# Thanksgiving Sale at AMZN?



## philsey da bear (Nov 19, 2013)

Anyone know if Todd has announced a sale for November or December? I have a bunch of hams to smoke, and

I would really like to use Todd's Hickory. Was using Trager for bulk smokin' but their Hickory is too Oak-y for me.

Todd, anything coming up that you are to announce?


----------



## bmudd14474 (Nov 19, 2013)

I haven't heard of one yet. If he does we will feature it on the main page


----------



## pc farmer (Nov 19, 2013)

I am sure Todd will have one.


----------



## tjohnson (Nov 25, 2013)

*"FREE SHIPPING" ON ALL ORDERS $29.99 & ABOVE*

*Coupon Code =** SMFSHIPFREE*

*Offer Good Thru 11/27/13*

*Continental U.S. Only*


----------



## philsey da bear (Nov 25, 2013)

Thanks, Todd.

Hey guys, don't miss this deal. If you need pellets or dust this could amount to great savings. (That wood is heavy).

Plus Todd's products are 100% flavor wood. Not Oak with "flavor spray."  I just have to decide which combo to pick

to qualify for the $30. Have to decide today or tomorrow (expires 11/27/13)

Again, thanks Todd for supporting SMF!

Phil


----------



## waywardswede (Nov 25, 2013)

Yeah, I'm in on this.  Have to go take a quick inventory, then I'll be stocking up on some more pellets.

Thanks!


----------



## philsey da bear (Nov 25, 2013)

OK. Just placed my order. (Couldn't wait).  #5 Hickory; 5# Pitmaster; 5# Apple.

To where I live, savings was about 40%.

Don't wait. Order from Todd by Wednesday (11/27)!

Phil


----------



## bkleinsmid (Nov 25, 2013)

Thanks Todd.........order is placed.

Happy Thanksgiving to you and yours......

Brad


----------



## prayedfuture (Nov 25, 2013)

Thanks for the code. Just ordered my new AMNPS and plenty of flavors to go with it.


----------



## philsey da bear (Nov 26, 2013)

Todd's service is amazing. (Hmmmm. I guess that's no surprise).
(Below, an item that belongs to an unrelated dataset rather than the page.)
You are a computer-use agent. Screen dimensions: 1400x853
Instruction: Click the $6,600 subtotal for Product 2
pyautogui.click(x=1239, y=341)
Probably doesn't happen every time (I presume Todd and his elves have lives) but my order SHIPPED

the same day I ORDERED!

Keep up the good work, Todd!


----------



## jlh42581 (Nov 26, 2013)

Man I just ordered a day or two ago and missed the coupon. I am bummed


----------



## mcockrell (Nov 26, 2013)

every time ive ordered from Todd it has shipped the same day. as a matter of fact every time ive called the number (for some reason the web order page doesn't like me) he has answered the phone personally. really great to order from. and he always says the same thing before he ends the phone conversation "if you have any questions for problems or anything please call me back". lots of vendors say that. but Todd really means it.

MC


----------



## little smokey (Nov 26, 2013)

I already loved Todd's product and the customer service then I won a AMZNPS on last Friday and had it in hand yesterday along with #2 of Pitmasters choice oh yeah it also had a Qmat.


----------